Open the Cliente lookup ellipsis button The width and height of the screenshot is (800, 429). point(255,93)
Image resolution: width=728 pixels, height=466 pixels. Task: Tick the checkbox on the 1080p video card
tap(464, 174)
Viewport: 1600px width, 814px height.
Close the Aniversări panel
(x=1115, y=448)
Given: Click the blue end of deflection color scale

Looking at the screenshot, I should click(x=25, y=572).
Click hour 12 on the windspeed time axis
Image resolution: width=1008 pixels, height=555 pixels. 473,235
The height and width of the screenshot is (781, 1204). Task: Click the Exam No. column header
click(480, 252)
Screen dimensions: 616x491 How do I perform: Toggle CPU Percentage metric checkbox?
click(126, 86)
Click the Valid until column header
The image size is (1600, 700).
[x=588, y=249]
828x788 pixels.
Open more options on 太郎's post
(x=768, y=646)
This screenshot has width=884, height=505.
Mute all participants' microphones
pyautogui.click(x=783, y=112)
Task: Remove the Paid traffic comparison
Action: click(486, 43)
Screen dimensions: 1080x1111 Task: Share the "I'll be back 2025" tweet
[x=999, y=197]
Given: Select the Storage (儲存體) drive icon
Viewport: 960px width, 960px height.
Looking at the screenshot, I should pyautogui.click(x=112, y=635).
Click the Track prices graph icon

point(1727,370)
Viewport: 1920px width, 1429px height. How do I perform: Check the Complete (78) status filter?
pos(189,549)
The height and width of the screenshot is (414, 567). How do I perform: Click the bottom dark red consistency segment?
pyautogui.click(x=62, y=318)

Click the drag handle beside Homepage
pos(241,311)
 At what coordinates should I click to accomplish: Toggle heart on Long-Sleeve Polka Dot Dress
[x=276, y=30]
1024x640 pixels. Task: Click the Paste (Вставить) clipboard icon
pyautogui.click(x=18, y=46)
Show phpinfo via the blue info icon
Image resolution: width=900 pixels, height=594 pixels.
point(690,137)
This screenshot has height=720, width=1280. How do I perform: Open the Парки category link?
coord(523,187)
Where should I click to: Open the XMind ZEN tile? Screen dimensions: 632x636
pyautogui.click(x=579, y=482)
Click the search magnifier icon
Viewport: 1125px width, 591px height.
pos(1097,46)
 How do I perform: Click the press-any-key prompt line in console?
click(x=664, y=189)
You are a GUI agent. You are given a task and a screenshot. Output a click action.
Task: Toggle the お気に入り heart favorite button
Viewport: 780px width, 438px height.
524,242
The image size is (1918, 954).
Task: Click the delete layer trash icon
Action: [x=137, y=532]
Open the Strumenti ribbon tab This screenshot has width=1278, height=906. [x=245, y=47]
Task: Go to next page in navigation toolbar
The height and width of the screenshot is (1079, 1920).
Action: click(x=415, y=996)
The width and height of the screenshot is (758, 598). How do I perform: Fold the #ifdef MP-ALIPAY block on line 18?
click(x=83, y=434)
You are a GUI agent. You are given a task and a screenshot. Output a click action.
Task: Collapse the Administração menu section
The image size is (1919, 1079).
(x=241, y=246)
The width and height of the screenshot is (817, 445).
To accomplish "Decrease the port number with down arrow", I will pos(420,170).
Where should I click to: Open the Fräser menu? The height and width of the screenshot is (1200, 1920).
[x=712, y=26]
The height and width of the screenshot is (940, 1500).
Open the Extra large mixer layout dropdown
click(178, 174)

#####

Scan the material above. Copy each line where "button" occurs.

--- Expected output ---
Open the Cliente lookup ellipsis button The width and height of the screenshot is (800, 429). point(255,93)
Task: Toggle the お気に入り heart favorite button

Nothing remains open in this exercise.